In another embodiment, optionally in combination with one or more features of the embodiments defined above, the linear carbonate solvent is selected from the group consisting of Ethylene Carbonate (EC), dimethyl carbonate (DMC), diethyl carbonate (DEC) and Ethylene Methyl Carbonate (EMC) and mixtures thereof. In a more specific embodiment, the linear carbonate solvent is a mixture of EC and EMC, more particularly EMC.

The amount of linear carbonate may be 50 to 98 wt%, or 60 to 95 wt%, or 70 to 90 wt%, for example 80 wt%, relative to the total amount of solvent system.

In another embodiment, optionally in combination with one or more features of the embodiments defined above, the (meth) acrylate monomer is selected from the group consisting of pentaerythritol tetraacrylate (PETEA), trimethylolpropane tri (meth) acrylate, pentaerythritol triacrylate, ethoxylated trimethylolpropane triacrylate, 1, 6-hexanediol di (meth) acrylate, 1, 3-butanediol di (meth) acrylate, dipentaerythritol penta/hexaacrylate, di (trimethylolpropane) tetraacrylate, and mixtures thereof. In a more specific embodiment, the (meth) acrylate monomer is PETEA.

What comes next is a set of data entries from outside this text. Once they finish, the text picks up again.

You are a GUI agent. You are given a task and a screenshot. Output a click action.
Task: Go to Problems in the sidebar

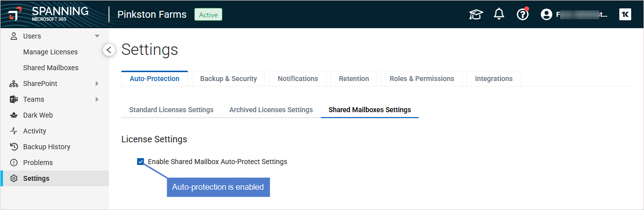point(37,163)
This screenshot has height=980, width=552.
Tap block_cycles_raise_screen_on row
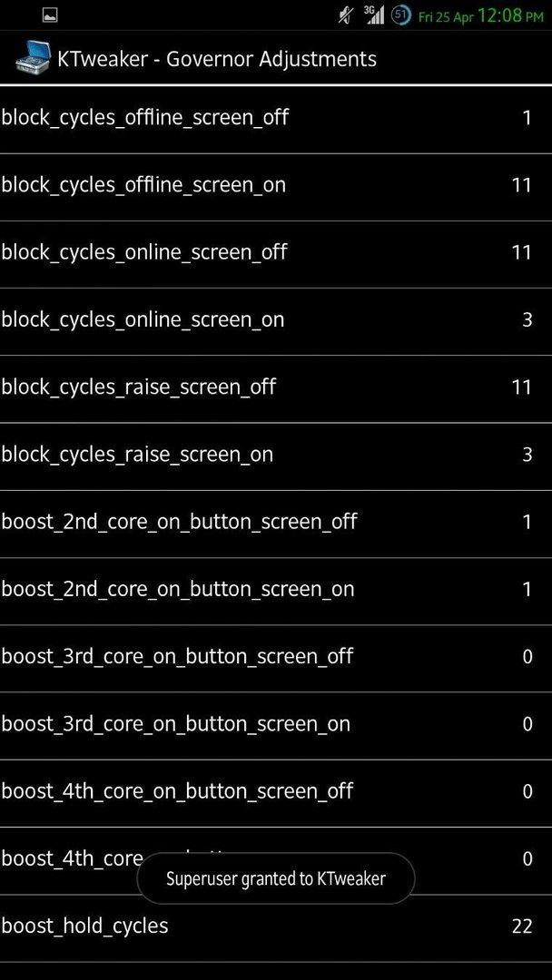pyautogui.click(x=276, y=456)
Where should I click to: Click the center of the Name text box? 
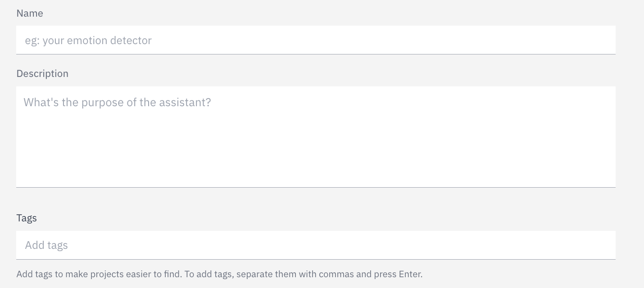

The amount of (meth) acrylate monomers may be from 1 to 10wt%, especially from 2 to 5 wt%, based on the total weight of the composition.

In another embodiment, optionally in combination with one or more features of the embodiments defined above, the polymerization initiator is selected from the group consisting of azo-type initiators and peroxide initiators. In a more specific embodiment, the polymerization initiator is an azo-type initiator, in particular Azobisisobutyronitrile (AIBN).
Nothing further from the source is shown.